Diferenças regionais seguem marcando o mercado
Apesar da estabilidade observada em nível nacional, os preços continuam apresentando variações significativas entre os estados brasileiros.
Na gasolina comum, o maior avanço semanal foi registrado no Piauí, com aumento de R$ 0,16 por litro. Maranhão e Paraíba também apresentaram altas relevantes, de R$ 0,09 e R$ 0,07 por litro, respectivamente. Em contrapartida, Amazonas registrou a maior redução, com queda de R$ 0,07 por litro, seguido por Roraima e Rio Grande do Norte, ambos com recuo de R$ 0,06.
No mercado de etanol, o Piauí novamente liderou as altas, com avanço de R$ 0,17 por litro, seguido pelo Distrito Federal, com aumento de R$ 0,16. Já as maiores quedas ocorreram em Tocantins, Pernambuco e Mato Grosso, com reduções de R$ 0,17, R$ 0,14 e R$ 0,13 por litro, respectivamente.
No caso do diesel S-10, o Acre apresentou a maior alta semanal, com aumento de R$ 0,59 por litro. Já os recuos mais expressivos foram registrados no Amapá, Roraima e Santa Catarina.

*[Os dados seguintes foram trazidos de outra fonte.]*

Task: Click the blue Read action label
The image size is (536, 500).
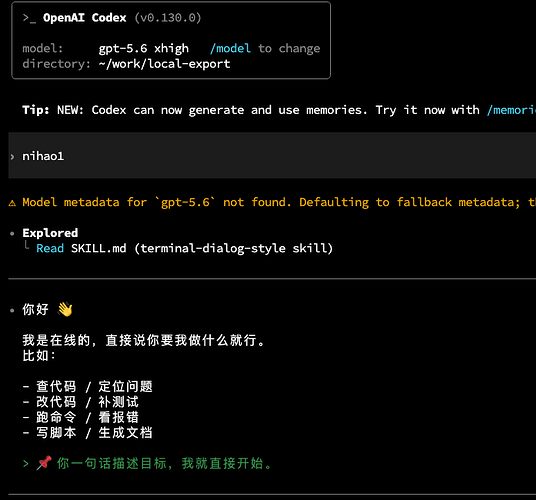Action: click(50, 248)
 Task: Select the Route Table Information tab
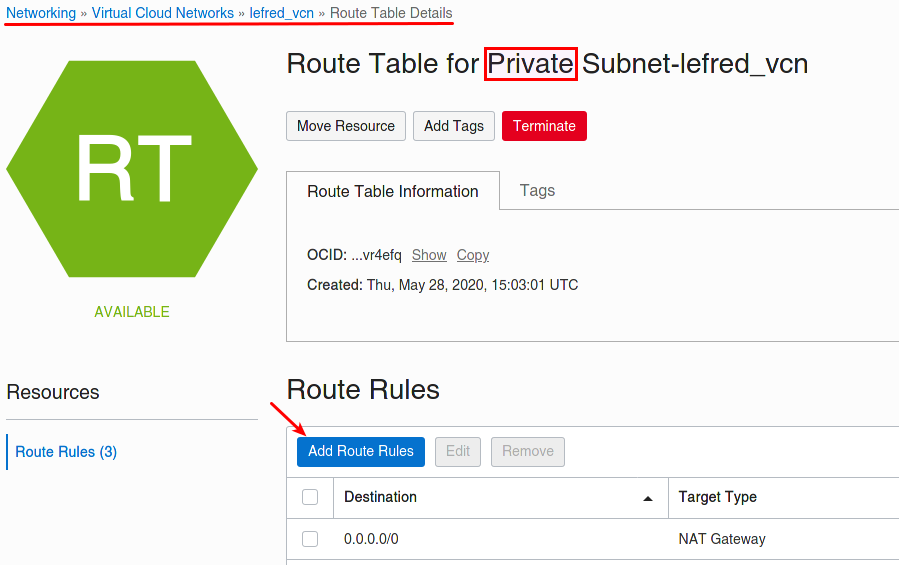pos(393,191)
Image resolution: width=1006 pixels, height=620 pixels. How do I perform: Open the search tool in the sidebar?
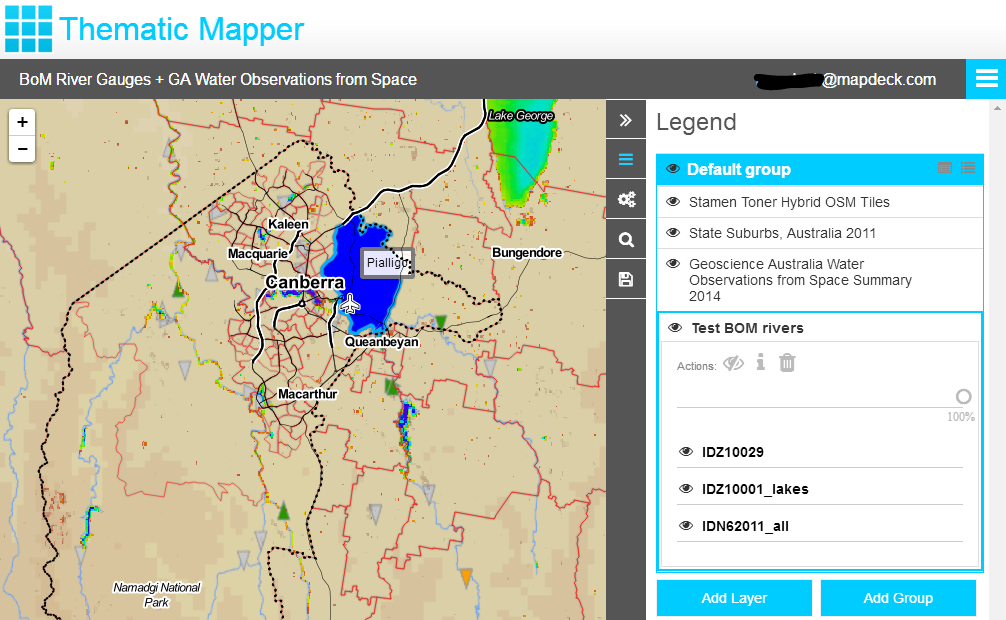tap(626, 238)
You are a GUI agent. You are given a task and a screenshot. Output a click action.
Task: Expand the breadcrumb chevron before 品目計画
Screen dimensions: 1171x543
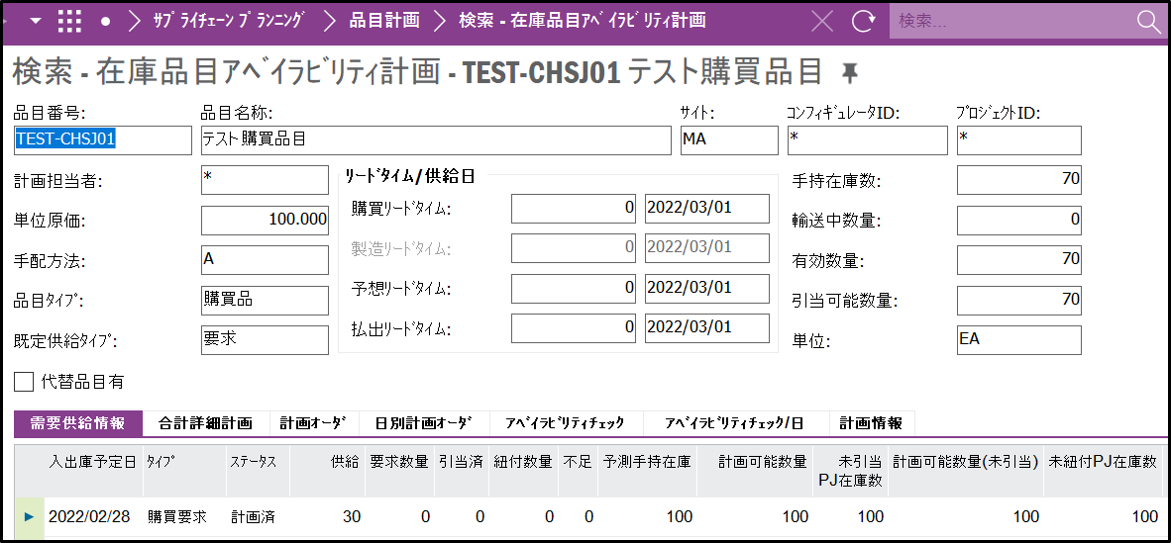coord(330,21)
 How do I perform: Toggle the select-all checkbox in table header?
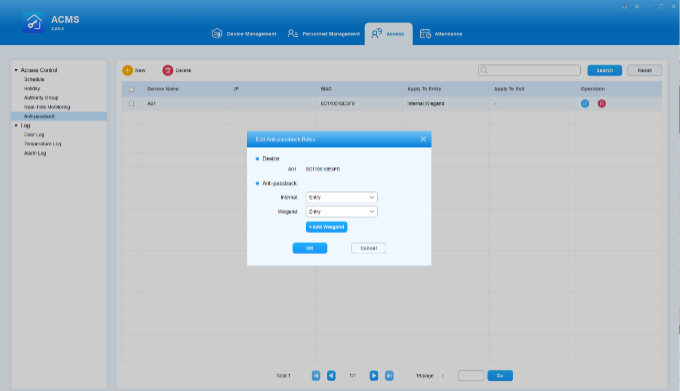tap(131, 89)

Perspectivas para o mercado de combustíveis
A tendência para as próximas semanas é de continuidade da influência da safra sucroenergética sobre o mercado de combustíveis. O avanço da colheita de cana deverá manter a oferta elevada de etanol durante o período de maior produção, favorecendo a permanência dos preços em níveis historicamente baixos.
Além da dinâmica interna do setor sucroenergético, o comportamento dos combustíveis também seguirá condicionado às oscilações do mercado internacional de petróleo, ao câmbio e às condições de abastecimento no mercado doméstico.
Com o etanol alcançando o menor preço desde meados de 2025, o biocombustível ganha força como opção economicamente mais atrativa para os consumidores, especialmente em estados onde sua relação de preço com a gasolina permanece favorável.